::: Vorliegender Text

# KLAN Stammtisch am 12.02.2011



## herbi (15. Jan. 2011)

*Einladung zum 1. KLAN–Stammtisch der LG Niederbayern - Oberpfalz*

*Samstag :*	12.02.2011 
*Beginn :	*	10:00 Uhr

*Ort*
Landgasthof Prößl, 
Lorenzerstr.2 
93138 Lappersdorf / Hainsacker 


*Das Programm:*

10.15 – 11.45 Uhr 	Vortrag von der Fa. Söll 
                                      Thema:  Wasserparameter in der Übergangszeit zum Frühling


12.15 – 13.15 Uhr 	gemeinsames Mittagessen

13.15 – 15.15 Uhr 	Vortrag von Herrn R. Thanner der mobilen & stationären Heilpraxis für Koi
                                      Thema: Hintergründe häufiger Erkrankungen der Könige im Gartenteich

15.15 – 16.15 Uhr 	Vortrag von Frau Rose Rückert
                                      Thema:  __ Aloe Vera für Koi

Ca. 16.15 Uhr 	            Ende der Veranstaltung
*Änderungen vorbehalten!*


Gerne können Sie Gäste oder Interessierte zur Veranstaltung mitbringen. 

Der Eintritt ist wie immer frei. 

:  *!!!Um Vorreservierungen wird gebeten.!!!* Nur um einen Überblick zu bekommen,...!  : 

Auf einen gemeinsamen Tag unter Interessierten freuen sich


i. A.
Herbert Grabinger und Georg Ulmer                                                   Regensburg, 15.01.2010

klan.niederb.oberpf@freenet.de


----------



## herbi (15. Jan. 2011)

*AW: KLAN Stammtisch am 12.02.2011*

Nachtrag:

Auch in diesem Thread ist eine Anmeldung möglich,...


----------



## herbi (1. Feb. 2011)

*AW: KLAN Stammtisch am 12.02.2011*

Servus noch 11 Tage,....


----------

::::::
::: Vorliegende Zeilen

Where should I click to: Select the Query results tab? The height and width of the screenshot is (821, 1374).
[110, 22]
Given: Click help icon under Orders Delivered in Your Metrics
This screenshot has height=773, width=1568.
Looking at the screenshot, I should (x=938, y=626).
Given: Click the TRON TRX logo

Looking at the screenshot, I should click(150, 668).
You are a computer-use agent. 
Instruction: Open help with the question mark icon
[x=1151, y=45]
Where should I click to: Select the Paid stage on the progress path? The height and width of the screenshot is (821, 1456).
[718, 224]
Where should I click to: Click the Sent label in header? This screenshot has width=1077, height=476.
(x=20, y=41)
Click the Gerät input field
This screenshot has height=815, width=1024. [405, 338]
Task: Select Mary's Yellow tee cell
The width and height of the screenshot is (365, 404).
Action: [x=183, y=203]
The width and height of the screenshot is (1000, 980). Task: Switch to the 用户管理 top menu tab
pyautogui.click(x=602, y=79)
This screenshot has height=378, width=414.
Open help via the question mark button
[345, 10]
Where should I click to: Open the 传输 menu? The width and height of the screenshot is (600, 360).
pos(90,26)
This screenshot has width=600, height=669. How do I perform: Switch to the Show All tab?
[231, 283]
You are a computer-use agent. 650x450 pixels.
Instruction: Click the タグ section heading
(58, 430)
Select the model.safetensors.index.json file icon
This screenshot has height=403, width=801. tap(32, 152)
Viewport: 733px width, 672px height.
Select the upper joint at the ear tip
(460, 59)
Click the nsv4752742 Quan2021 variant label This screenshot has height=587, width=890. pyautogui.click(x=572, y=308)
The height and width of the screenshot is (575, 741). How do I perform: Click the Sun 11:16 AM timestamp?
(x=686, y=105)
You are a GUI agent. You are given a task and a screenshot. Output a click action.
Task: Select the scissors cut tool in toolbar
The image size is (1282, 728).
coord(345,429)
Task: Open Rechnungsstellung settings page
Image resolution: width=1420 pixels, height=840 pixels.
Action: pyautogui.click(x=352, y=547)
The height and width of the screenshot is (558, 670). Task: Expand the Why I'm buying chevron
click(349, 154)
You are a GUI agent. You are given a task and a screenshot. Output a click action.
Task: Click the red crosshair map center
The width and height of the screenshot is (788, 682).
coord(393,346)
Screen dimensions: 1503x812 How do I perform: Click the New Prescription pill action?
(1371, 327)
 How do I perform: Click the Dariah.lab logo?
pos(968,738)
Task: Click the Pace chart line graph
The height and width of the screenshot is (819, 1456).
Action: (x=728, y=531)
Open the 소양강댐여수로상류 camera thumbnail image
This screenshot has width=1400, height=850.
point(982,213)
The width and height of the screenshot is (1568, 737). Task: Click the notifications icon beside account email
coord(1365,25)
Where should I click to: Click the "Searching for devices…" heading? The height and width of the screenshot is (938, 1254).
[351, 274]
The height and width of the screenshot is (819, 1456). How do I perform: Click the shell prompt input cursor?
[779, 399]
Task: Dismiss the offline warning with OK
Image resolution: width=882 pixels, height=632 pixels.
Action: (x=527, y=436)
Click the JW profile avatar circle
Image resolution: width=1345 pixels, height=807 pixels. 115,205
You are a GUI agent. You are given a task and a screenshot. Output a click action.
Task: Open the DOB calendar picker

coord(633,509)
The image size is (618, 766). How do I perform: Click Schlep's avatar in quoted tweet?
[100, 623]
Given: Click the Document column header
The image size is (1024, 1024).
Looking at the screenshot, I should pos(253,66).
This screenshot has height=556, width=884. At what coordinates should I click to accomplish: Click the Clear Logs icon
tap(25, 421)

::::::

### [Aufgabenstellung]
Gib aus dem vorliegenden Text zum KLAN-Stammtisch den Abschnitt zwischen „13.15 – 15.15“ und „zur Veranstaltung mitbringen.“ wortgetreu wieder, beide Stellen eingeschlossen.

### [Antwort]
13.15 – 15.15 Uhr 	Vortrag von Herrn R. Thanner der mobilen & stationären Heilpraxis für Koi
                                      Thema: Hintergründe häufiger Erkrankungen der Könige im Gartenteich

15.15 – 16.15 Uhr 	Vortrag von Frau Rose Rückert
                                      Thema:  __ Aloe Vera für Koi

Ca. 16.15 Uhr 	            Ende der Veranstaltung
*Änderungen vorbehalten!*


Gerne können Sie Gäste oder Interessierte zur Veranstaltung mitbringen.